But it would be an irreparable mistake and unpardonable weakness of character to raise on this account the question of changing the fundamental principles of our army policy. Hundreds and hundreds of military experts are betraying us and will betray us; we will catch them and shoot them, but thousands and tens of thousands of military experts have been working for us systematically and for a long time, and without them we could not have formed the Red Army, which has grown out of the guerrilla force of evil memory, and has been able to score brilliant victories in the East. Experienced people who head our War Department rightly point out that where the Party policy in regard to the military experts and the extirpation of the guerrilla spirit has been adhered to most strictly, where discipline is firmest, where political work among the troops and the work of the commissars is conducted most thoroughly, there, generally speaking, the number of military experts inclined to betray us is the lowest, there the opportunities for those who are so inclined to carry out their designs are the slightest, there we have no laxity in the army, there its organisation and morale are best, and there we have the most victories. The guerrilla spirit, its vestiges, remnants and survivals have been the cause of immeasurably greater misfortune, disintegration, defeats, disasters and losses in men and military equipment in our army and in the Ukrainian army than all the betrayals of the military experts.

Our Party Programme, both on the general subject of bourgeois experts, and on the particular problem of one of their varieties, the military experts, has defined the policy of the Communist Party with absolute precision. Our Party is waging and will continue to wage “a relentless struggle against the pseudo-radical but actually ignorant and conceited opinion that the working people are capable of overcoming capitalism and the bourgeois social system without learning from bourgeois specialists, without making use of their services and without undergoing the training of a lengthy period of work side by side with them”.

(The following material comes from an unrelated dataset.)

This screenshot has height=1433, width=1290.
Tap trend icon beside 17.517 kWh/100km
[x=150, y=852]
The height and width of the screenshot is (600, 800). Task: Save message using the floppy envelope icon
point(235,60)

At the same time, of course, the Party does not make the “slightest political concession to this bourgeois section of the population”, the Party suppresses and will continue “ruthlessly to suppress any counter-revolutionary attempts on its part”. Naturally, whenever such an “attempt” is made or becomes more or less probable, its “ruthless suppression” requires other qualities than the deliberateness, the cautiousness of an apprentice, which are demanded for lengthy training, and which the latter inculcates. The contradiction between the attitude of people engaged in the “lengthy period of work side by side” with the military experts, and the attitude of people absorbed in the direct task of “ruthlessly suppressing a counter-revolutionary attempt” of military experts might easily lead, and does lead, to friction and conflict. The same applies to the necessary changes of personnel, the shifting around sometimes of large numbers of military experts which is necessitated by instances of counter-revolutionary “attempts”, and all the more by large-scale conspiracies.

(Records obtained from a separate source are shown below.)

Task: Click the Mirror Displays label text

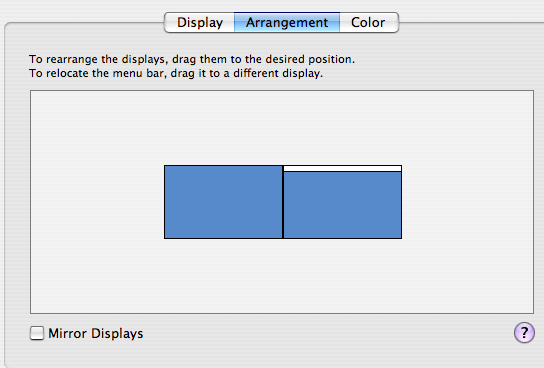Action: pos(96,333)

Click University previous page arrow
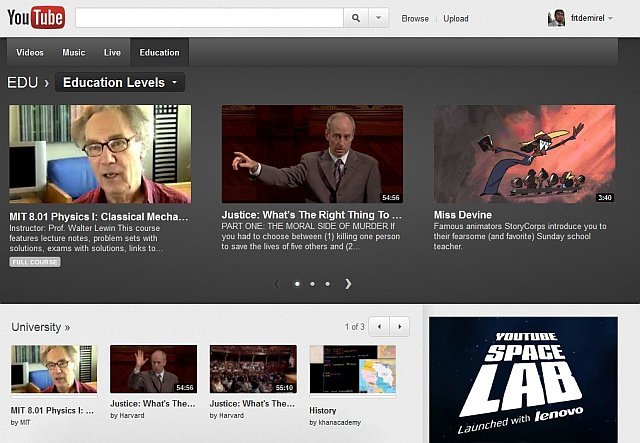coord(379,326)
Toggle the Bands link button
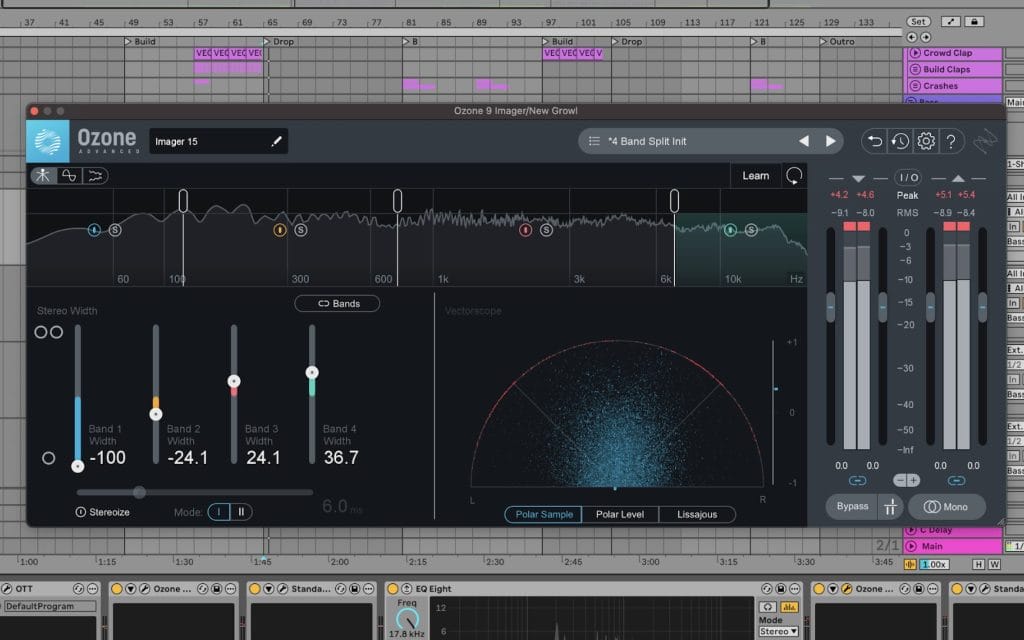This screenshot has width=1024, height=640. tap(337, 303)
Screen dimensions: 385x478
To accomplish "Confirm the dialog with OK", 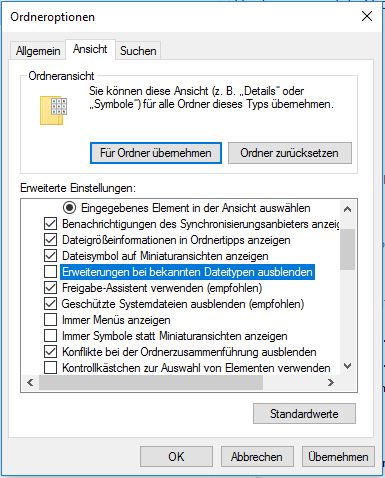I will click(x=176, y=457).
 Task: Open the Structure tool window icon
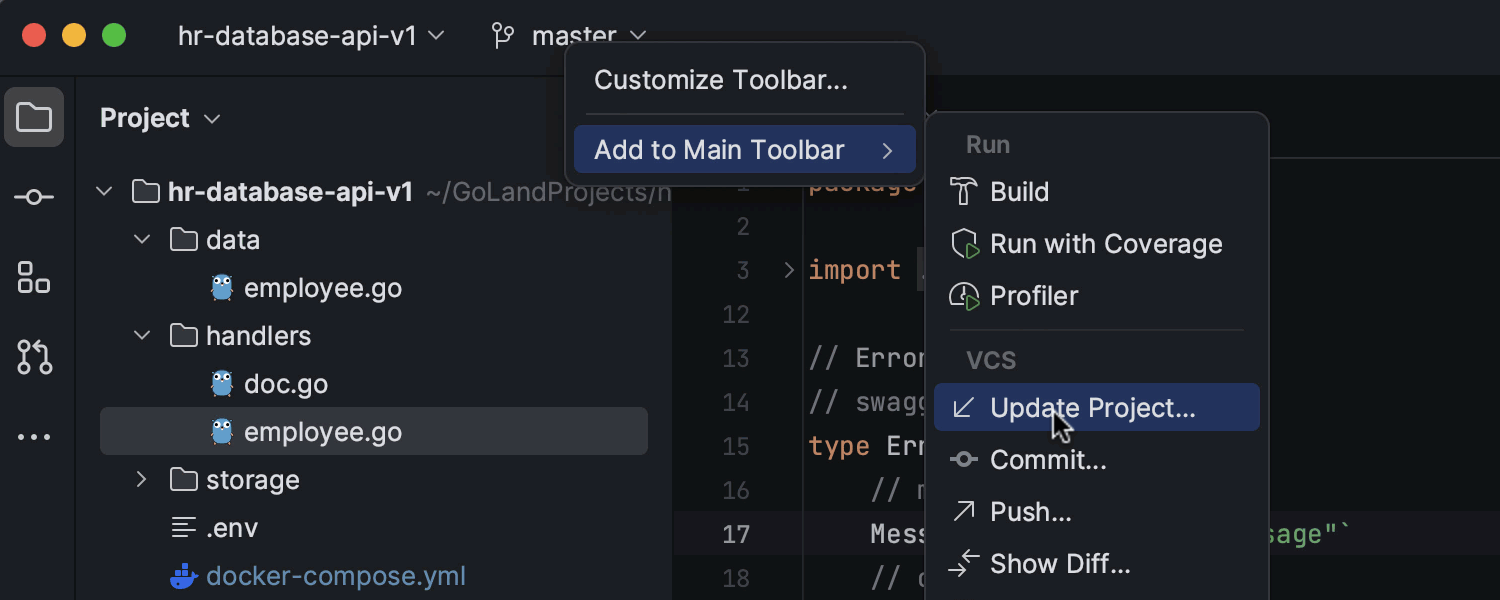coord(34,277)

We settle, and will continue to settle, such friction and conflicts in the Party way, demanding the same of all the Party organisations and insisting that not the slightest damage to practical work, not the slightest delay in the adoption of essential measures, not a shadow of hesitation in the observance of the established principles of our military policy be tolerated.

If some of our Party bodies adopt an incorrect tone towards the military experts (as was recently the case in Petrograd), or if in some cases “criticism” of military experts turns into direct hindrance to the systematic and persistent work of employing them, the Party immediately rectifies, and will rectify, such mistakes.

The chief and principal means of rectifying them is to intensify political work in the army and among the mobilised, to improve the work of the commissars in the army, to have more highly qualified commissars, to raise their level, to have them carry out in practice that which the Party Programme demands and which only too often is carried out far too inadequately, i.e., “the concentration of all-round control over the commanders (of the army) in the hands of the working class”. Criticism of the military experts by outsiders, attempts to correct matters by “lightning raids” are too easy, and therefore hopeless and harmful. All those who recognise their political responsibility, who take the defects of our army to heart, let them join its ranks, either as privates or commanders, as political workers or commissars; let each work—every Party member will find a place suited to his abilities—inside the army organisation for its improvement.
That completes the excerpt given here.